(Screenshot grounding data)
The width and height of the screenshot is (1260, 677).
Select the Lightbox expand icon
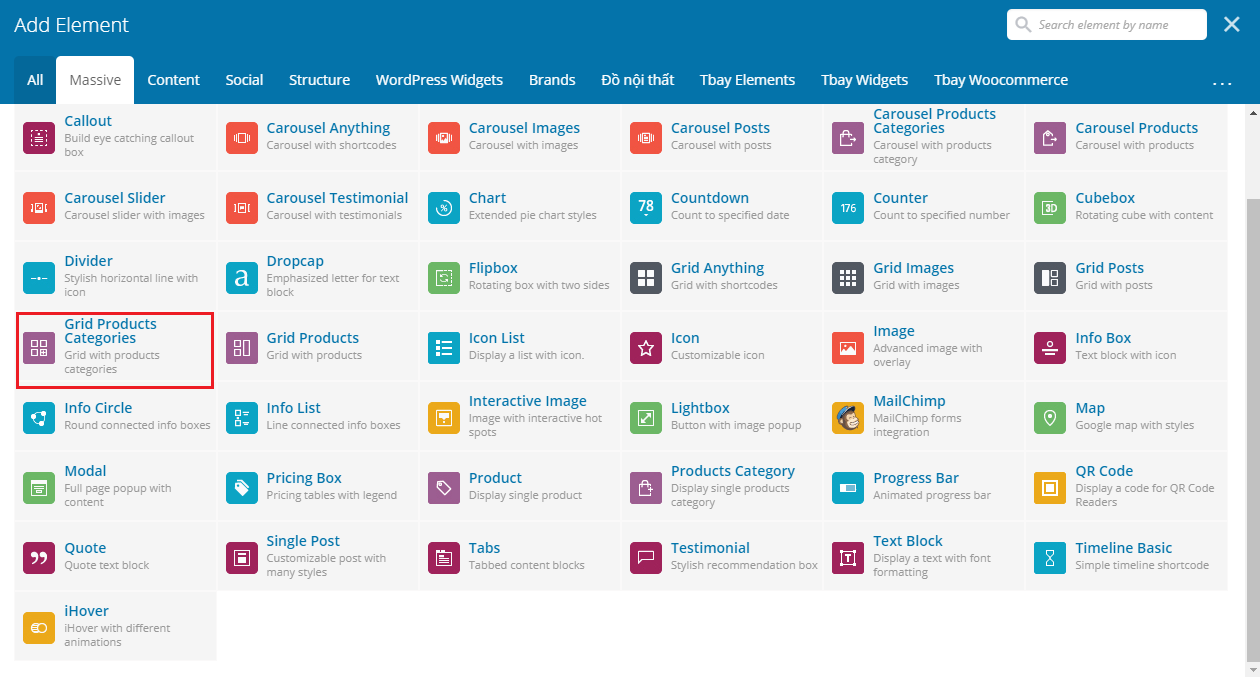pyautogui.click(x=646, y=418)
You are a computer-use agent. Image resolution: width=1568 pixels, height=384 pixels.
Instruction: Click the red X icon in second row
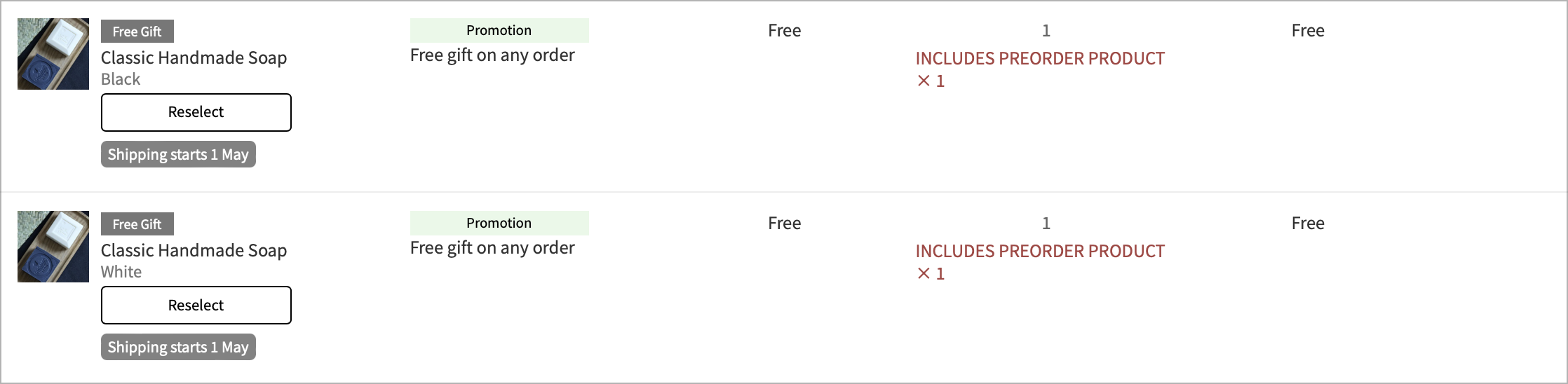(924, 274)
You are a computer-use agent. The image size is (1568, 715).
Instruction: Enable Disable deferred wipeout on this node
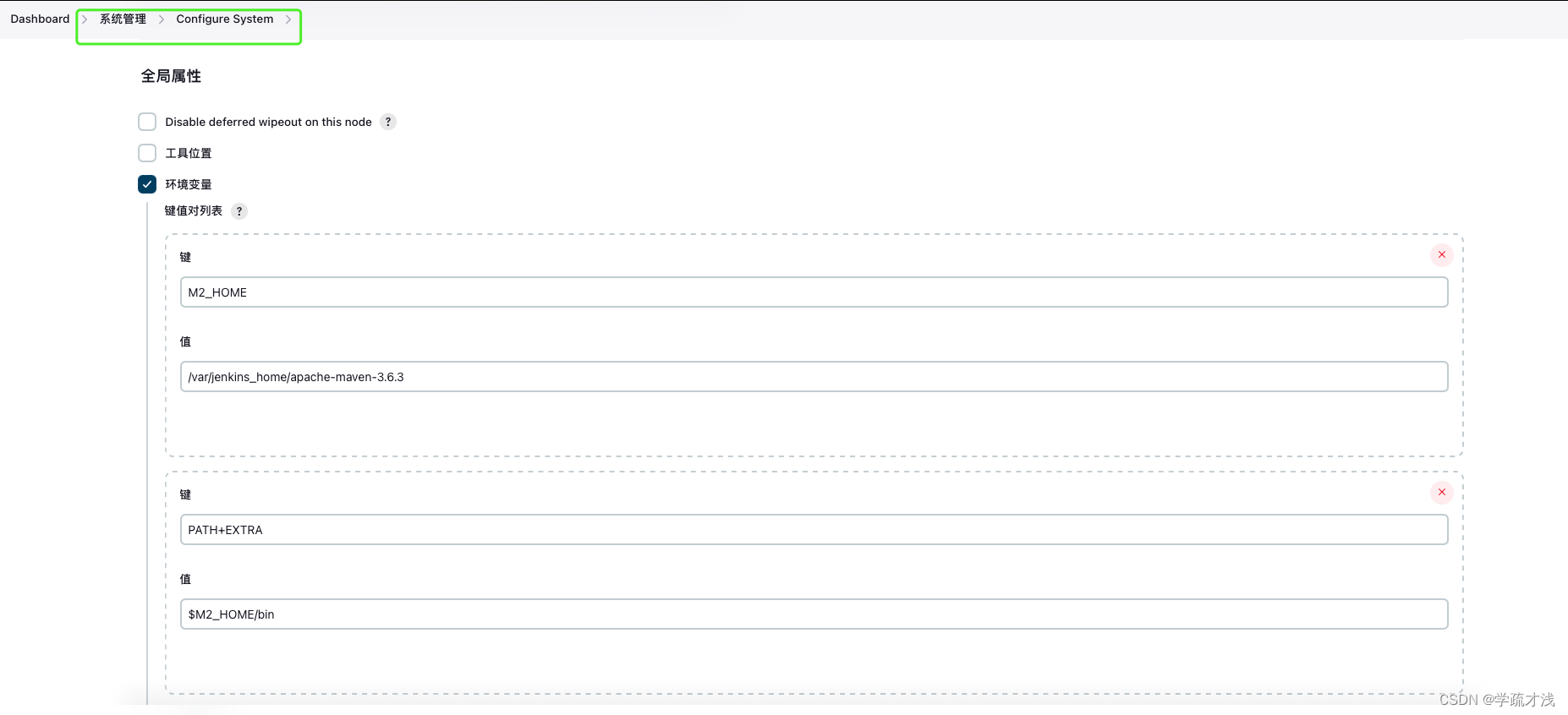(147, 122)
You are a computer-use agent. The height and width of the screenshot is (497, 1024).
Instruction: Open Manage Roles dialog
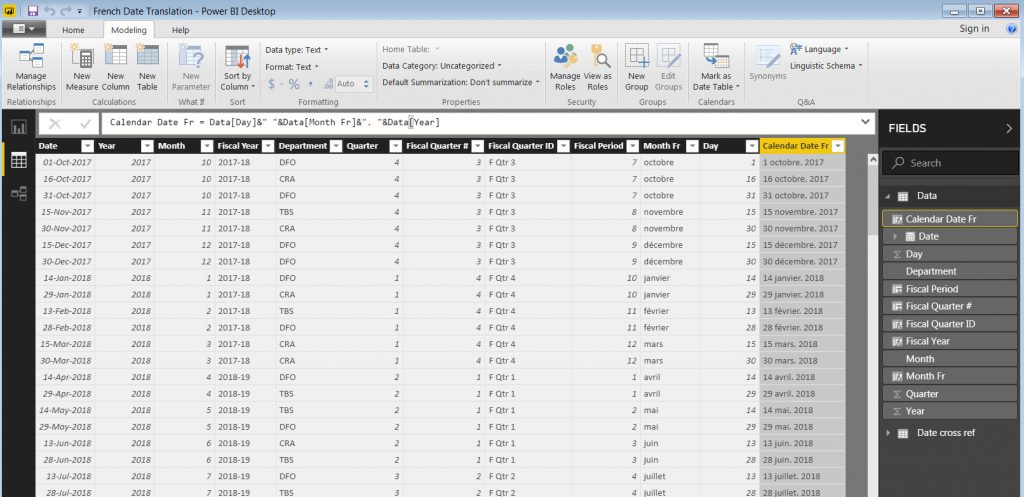pos(565,60)
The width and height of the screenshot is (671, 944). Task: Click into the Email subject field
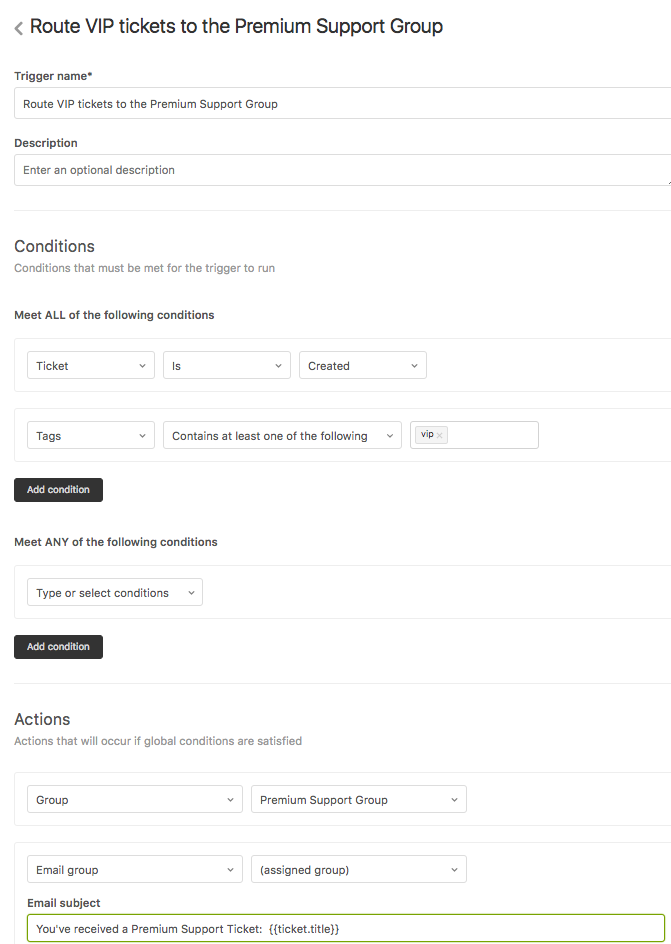[345, 929]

| Work order |
In the lines above, find the word "computer" and copy each line that contains it.

| Task response |
You are a computer-use agent. Image resolution: width=1568 pixels, height=384 pixels.
You are a computer-use agent. The image size is (1568, 715).
You are a computer-use agent. The height and width of the screenshot is (497, 1024).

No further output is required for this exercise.